A private selective harvest timber sale in Oneida County.
Today, we begin "Timber Trouble," a three-part Gannett Wisconsin Media Investigative Team report that delves into the national forest logging debate in the Northwoods. At the center of the debate is the Chequamegon-Nicolet National Forest.
Some see an economic opportunity lost as harvestable trees are left to rot on the stump, affecting jobs, schools, property values. Others see the forest as a recreational opportunity and ecological wonder and they don't want to see more trees cut down.
It's an issue that Jim Schuessler, executive director of the Forest County Economic Development Partnership, first brought to our attention in December, when the Press-Gazette ran a Guest Commentary from him calling for better management of the forest and the harvest of viable trees.
Tom Tidwell, chief of the U.S. Forest Service, responded and pointed out that the forest is managed and protected for multiple uses - such as hunting, hiking, biking, camping cross-country skiing - not just for loggers' use.
It represents the difficulty of managing any public land for the enjoyment of all the various interest groups in society.
But for many who live, or have grown up, in the northern counties that comprise the Chequamegon-Nicolet National Forest, it represents a way of life.
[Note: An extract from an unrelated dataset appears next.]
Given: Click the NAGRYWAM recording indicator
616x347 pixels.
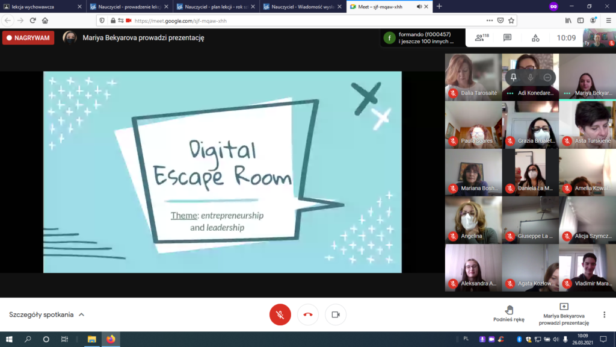Looking at the screenshot, I should click(28, 38).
It's their backyard, not their playground. It's their livelihood, not their hobby.
So when the Forest Service holds the timber harvest to half of allowable quantity in that forest's management plan, residents who have jobs directly, and indirectly, related to the timber harvest are upset.
As the GWM Investigative Team's report shows, in the last 10 years, 755 million board feet of the 1.3 billion board feet allowed have been cut. That represents about $110 million in revenue.
In December, Schluessler wrote that a more aggressive harvest would create 4,000 jobs and a $100 million in economic impact instead of a 50 percent increase in pulp imports in the last 10 years.
Those are numbers hard to ignore, especially when you consider the ripple effect. That $100 million economic impact doesn't just help the loggers, but it also benefits the businesses that outfit the loggers, the companies that buy the timber and convert it to lumber. It could help the schools, where the tax rate has gone up as enrollment and property values have dropped.
Instead, the number of forestry jobs has dropped from almost 700 to 118 between 2008 and 2010 in Forest County, the GWM Timber Trouble report shows.
A workable solution seems to be to increase the timber harvest to somewhere near or at the quantity allowed by its own management plan.
With money tight, the Forest Service should look to partner with federal, state, county and tribal entities to manage an increased timber harvest. We're not calling for thousands of clear-cut acres, but responsible land management that reduces the threat of disease and fire danger while preserving other areas for outdoor pursuits.
The Chequamegon-Nicolet National Forest is huge, with more than 1.5 million acres spanning 11 counties, and even if the harvest quota is met, it shouldn't appreciably diminish the recreational and ecological opportunities that others seek.